상기 표 9 및 도 16을 참조하면, 실시예의 우유의 프로테아제 활성이 비교예 4의 UHT법으로 살균한 우유와 유사한 수준으로 낮은 것을 확인할 수 있다.

3) 알칼린 포스파타아제 활성

알칼린 포스파타아제 활성은 우유의 살균 적정 여부의 지표로 이용되는 것으로서, 표 19및 도 17을 참조하면, 실시예의 우유의 알칼린 포스파타아제 활성이 LTLT, HTST 법으로 살균한 우유보다 낮은 것을 확인할 수 있다.

4) 락토퍼옥시다아제 활성

표 9 및 도 17을 참조하면, 실시예의 우유들의 락토퍼옥시다아제 활성이 비교예들보다 다소 높기는 하나, 저하된 것을 확인할 수 있고, 비교예 6의 경우는 LTLT 법으로 살균한 우유와 유사한 결과를 나타내었다.

6. 알러지 피부염 유발 정도 측정

(1) 실험 방법

실험동물은 6주령 수컷 Balb/c mice를 Damul Science(Daejeon, Korea)로부터 구입하여 온도 20±2℃와 습도 50±15%, 12시간 명암주기가 유지되는 동물실험실에서 1주일간 예비 사육한 후 실험에 사용하였다.

Lee 등(2010)의 방법을 약간 변형하여 도 18의 순서도에 따라 알러지 피부염을 유발하였다. 생후 6주령의 수컷 Balb/c 마우스의 등 부위를 깨끗하게 제모한 후, 미세 상처가 치유되도록 24시간 방치하였다. 24시간 후 1% 2,4-dinitrochlorobenzene (DNCB) 용액(acetone:olive oil = 3:1)을 0, 3일 째에 마우스의 등 부위에 도포하고 6일에 다시 제모하였다. 일주일 후부터 0.2% DNCB 용액을 7, 10일째에 동일한 부위에 고르게 도포하여 알러지 피부염을 유발하였다.

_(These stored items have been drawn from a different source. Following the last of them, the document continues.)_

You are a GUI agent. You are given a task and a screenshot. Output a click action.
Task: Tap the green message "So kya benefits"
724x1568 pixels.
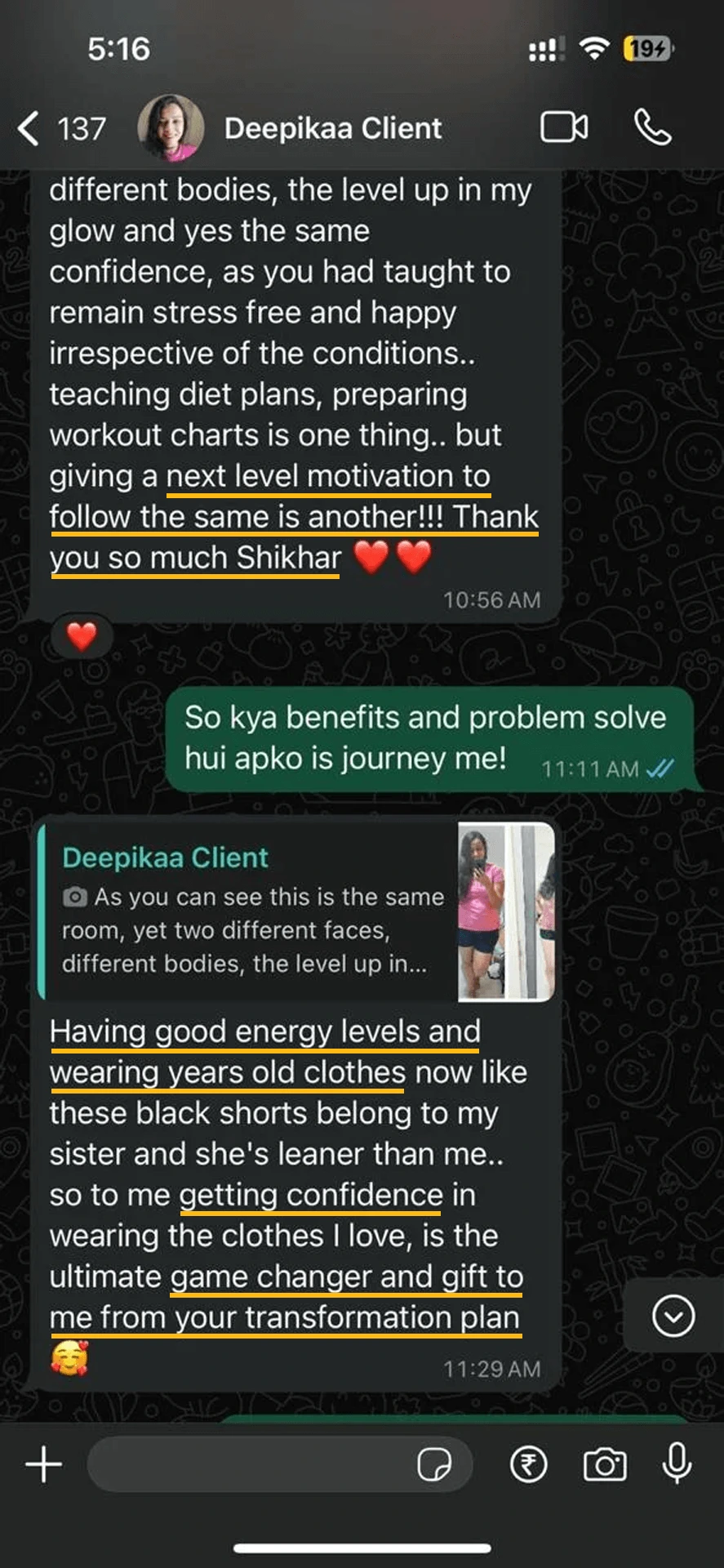(429, 738)
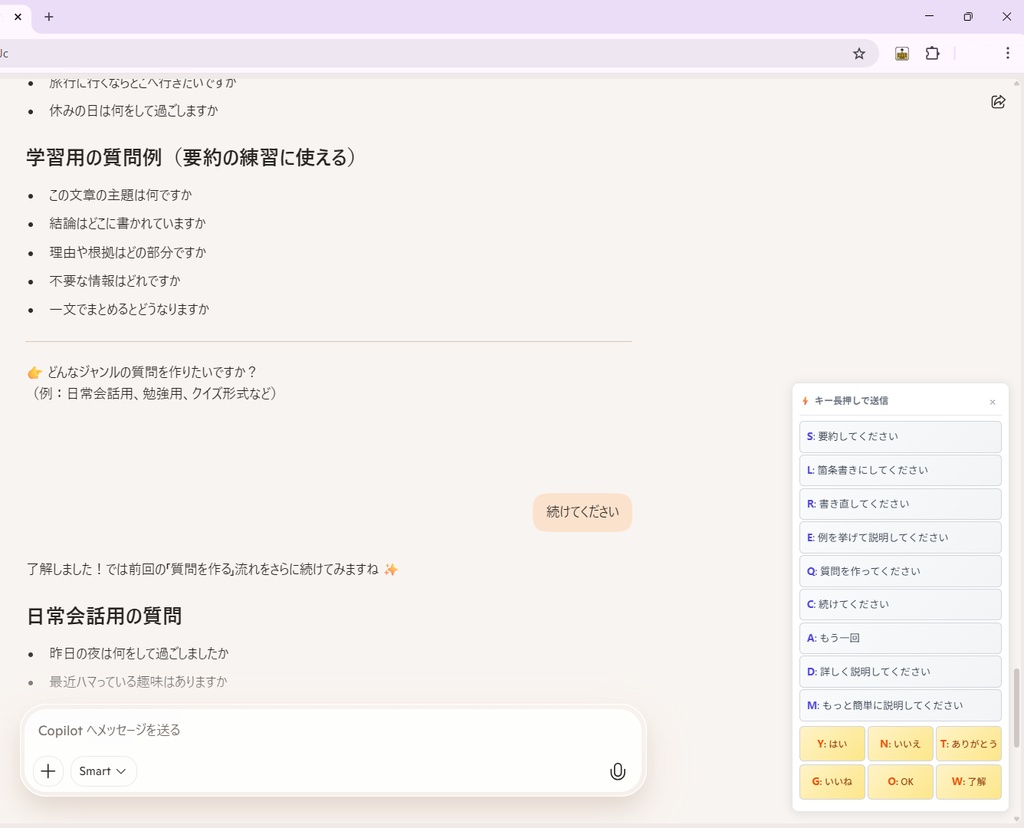Open the Smart model selector dropdown

[103, 771]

실험 동물은 정상군(Naive), 증류수를 경구 투여한 대조군(NC), 항히스타민(kerotifen, 1 mg/kg/200 ㎕)을 경구 투여한 양성 대조군(PC), 실시예 1의 우유를 경구 투여한 HPP군, 비교예 2의 우유를 경구 투여한 LTLT군, 비교예 3의 우유를 경구 투여한 HTST군, 비교예 4의 우유를 경구 투여한 UHT군으로 나누어 총 7개의 군으로 나누어, 각 시료를 알러지 피부염 유발 11일부터 7일 동안 매일 경구투여 하였다.

실험이 종료된 후 카메라로 촬영한 후 피부 조직의 외형적인 변화를 관찰한 후 피부 병변은 erythema/hemorrhage（홍반/출혈), edema (부종), excoriation/erosion (찰상/짓무름), scarring/dryness (흉터/건조)의 각각의 정도에 따라 없음(0점), 증상 약함(1점), 보통(2점), 심함(3점)으로 총 12점으로 판정하였다.

실험 종료일에 복부 대동맥에서 채혈한 후, 이를 4℃, 3,000 rpm에서 10분 동안 원심분리하여 혈청을 분리하였다. 분리한 혈청은 실험에 사용되기 전까지 -80℃에서 보관하였다.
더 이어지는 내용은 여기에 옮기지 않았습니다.